Under the new law, patients will only be required to pay their in-network deductible and copayment amounts as dictated by their insurance plan. Out-of-network providers will not be allowed to hold patients responsible for the difference. Instead, those providers will have to work out acceptable payments with insurers.

Similarly, air ambulances will no longer be able to balance bill. (This protection does not extend to ground transportation ambulances.)

What if you want an out-of-network provider?

Patients are far more likely to switch insurance plans than a trusted provider. What happens if a patient has a favorite (or a recommended) doctor that is out-of-network?

In non-emergency situations, providers can still balance-bill their patients. In order to do so, however, the provider must:

  • Provide a cost estimate, and
  • Get the patient’s consent at least 72 hours before treatment (with some exceptions for shorter-turnaround times in certain circumstances.

 This exception to out-of-network service only applies to non-emergency situations. It also bars certain types of “ancillary service” providers from the practice, including anesthesiologists, radiologists, and laboratories.

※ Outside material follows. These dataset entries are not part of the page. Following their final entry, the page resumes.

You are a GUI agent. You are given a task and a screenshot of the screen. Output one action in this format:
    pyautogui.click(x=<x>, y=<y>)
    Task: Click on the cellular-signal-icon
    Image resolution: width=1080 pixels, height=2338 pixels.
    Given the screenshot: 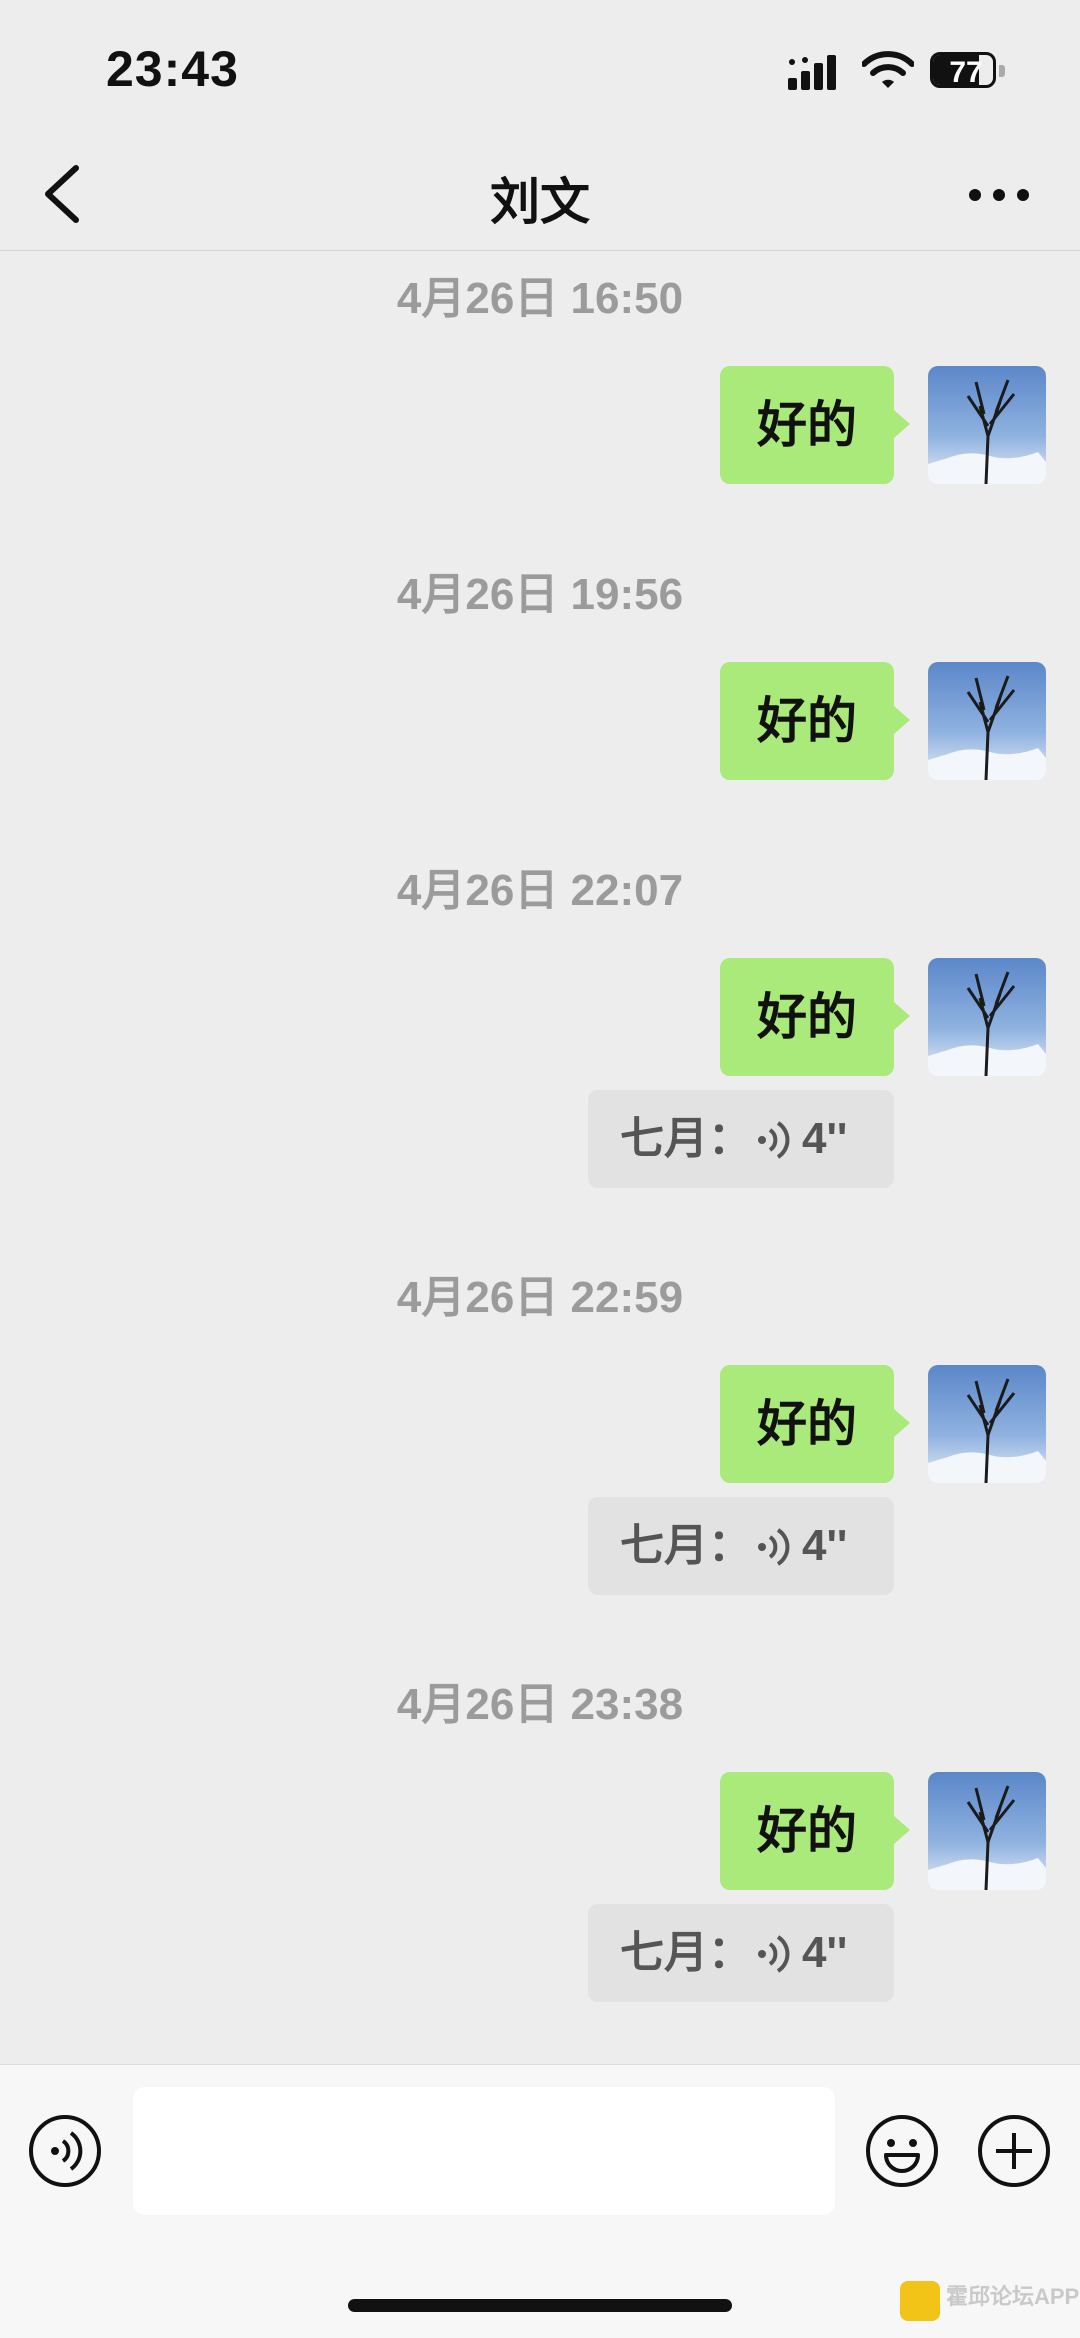 What is the action you would take?
    pyautogui.click(x=812, y=72)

What if you are uninsured?

The secretary of the Department of Health and Human Services has until mid-2021 to create regulations for a provider-patient bill dispute resolution process.

More pricing transparency.

The Act also removes gag clauses on price and quality disclosures, which should help consumers become more informed about medical costs.

When does the new law go into effect?

Right now, the law is scheduled to go into effect in 2022.